**QUOTED PASSAGE**:
"""

Church 3/15/2026

Today the sermon was great but during my cell group meeting afterwards, I was immediately sucked into an insipid conversation that lasted 1.5 hours. I rolled out of bed finding it difficult to care about anything or anyone, so there’s that, but also some people are really boring. No offense to them, because I’m sure there’s someone out there that finds them interesting, but I find them really boring. And 2 of those people happened to be locked in intense conversation over the most inconsequential, surface level conversation about working visas in front of me, in a situation where I could not get up and leave. I was bored to tears, and annoyed that my afternoon had been wasted in such a way. Next time, I’m saying that I need to meet a friend, and I’m getting up. The last 30-40 minutes of substantial conversation we had at the end did not make up for it in any way, shape or form. Could’ve done without it. Why do we have these again?

I’m in a state of intense despair because I’m pretty sure I have to see these people for the next 6 months to a year. Gonna be like stuffing a sandpaper rod up my asshole.

Sermon was great though. Today I found it difficult to concentrate, but I still got most of it. It jumped through a couple topics kinda like this.

"""

**GIVEN DATA**:
"""

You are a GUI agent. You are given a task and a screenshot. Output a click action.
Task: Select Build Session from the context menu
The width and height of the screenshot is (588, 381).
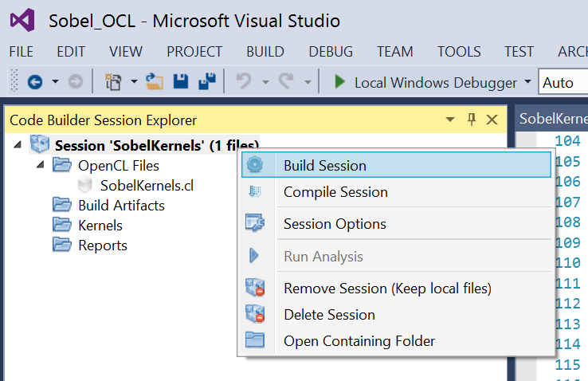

"""

Reproduce the part of the church entry that begins with "I’m in a state" and ends with "up my asshole.". The data has no connection to the church entry.

I’m in a state of intense despair because I’m pretty sure I have to see these people for the next 6 months to a year. Gonna be like stuffing a sandpaper rod up my asshole.